By the way, the Xylotex board is step for 1/8 micostepping. Max Speed 15000, Accel 20000, Max start speed 5000. This should give me a top end of 112.50 IPM
I am stumped and any help is greatly appreciated.
I'm not really familiar with turbocnc, but: 400us pulse width would be approx 2500hz max, so your rates don't make sense to me. If it were me I'd drop the microstepping first and start at lower rates then try faster. The xylotex shouldn't need nearly that high of a pulse width unless the filter is now that slow.
You might try reducing the ACCEL to something below the MAX. I had a problem with that. I wanted instand ACCEL but which worked ok while jogging and testing but when running a program there were so many of them close together I was losing a lot of steps. I reduce the ACCEL and the problem went away. Don't know what computer you are using but mine wont work very good if I go above 12000 MAX. If you add all the motors pulses together you will get 45000 which is more than Turbocnc can handle at least on my computer, yours may be different. You might try something like 12000 for ACCEL. The START seems ok. I was using that too. You might reduce that to around 3000 and see what you get. Sometimes it takes a little fooling with to get things working. You should definitely NOT need 400 us for the pulse. Something between 2 and 5 should be ok.
What Marv said. I wouldn't count on getting 112IPM with those motors, though. 6.8V probably won't let them spin too fast.
Mach3 2010 Screenset
(Note: The opinions expressed in this post are my own and are not necessarily those of CNCzone and its management)
Thanks everybody for the suggestions.
Here is an update.
I got this info from the motor supplier:
" If you could increase your power supply to 28V that will help also. But the easiest thing is to reconfigure the stepper motor wires for center tap to end. This cuts the inductance by a factor of 4 increasing the speed. I would kick the xylotex board up to 2.5A
connect red to A
connect red/white to A#
connect black to B
connect black/white to B#
insulate the ends of the remaining wires but do not connect them to anything"

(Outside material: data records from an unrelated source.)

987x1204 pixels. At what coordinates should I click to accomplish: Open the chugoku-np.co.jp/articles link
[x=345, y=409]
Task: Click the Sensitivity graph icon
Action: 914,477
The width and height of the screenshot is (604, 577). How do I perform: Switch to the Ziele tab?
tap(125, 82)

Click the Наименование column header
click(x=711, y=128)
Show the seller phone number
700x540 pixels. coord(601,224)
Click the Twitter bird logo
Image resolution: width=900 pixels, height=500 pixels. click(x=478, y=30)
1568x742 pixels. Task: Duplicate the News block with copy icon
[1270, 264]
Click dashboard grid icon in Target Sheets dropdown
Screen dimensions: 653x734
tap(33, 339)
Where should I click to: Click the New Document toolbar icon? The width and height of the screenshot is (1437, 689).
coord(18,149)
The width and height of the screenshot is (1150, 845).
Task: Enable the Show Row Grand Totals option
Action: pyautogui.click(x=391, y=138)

I tried this and was able to increase my speed from 12" per minute to 32" per minute and still get good torque. I am looking for a 28v/30v power supply as that would give me 15% more voltage.
Xylotex send me a similar response:
" Your motors have a very high inductance. This is the reason they
can be so powerful, yet only require 2 Amps. The problem you are
seeing is due to the time it takes to charge the coils in your
motor. The pulse width really isn't changing anything, except it is
allowing more time for the coils to charge. It thus makes it so you
can't step as fast.
The opitmal (maximum) motor size (torque vs. inductance) for the
Xylotex drive is around 250 oz.in. at around 2.3A to 2.7A per
phase. Higher torque at similar current will require more time to
charge, or a higher voltage.
Although only 2Amps, the inductance of your motor needs a voltage
around 40 to 60VDC to be effective (Gecko territory). You will get
the full rated *holding* torque with the drive, but as step rate
increases, torque drops. This isn't a problem with my drive (other
than not handling 60VDC), it's really a matter of physics."
The interesting point here is the recommend motor size of 250 ox-in max. for good speed performance. That's important to know when developing a DIY machine, (matching components for optimal performance.)
Marvin, thanks for your practical advise. Ignoring the issues with the larger motors, I was jogging and moving my machine at over 100" per minute with the 116oz-in motors no problem, but when I ran a program with lots of little steps I would see a definite loss of steps. I'll experiment some more before I switch over to the big motors entirely.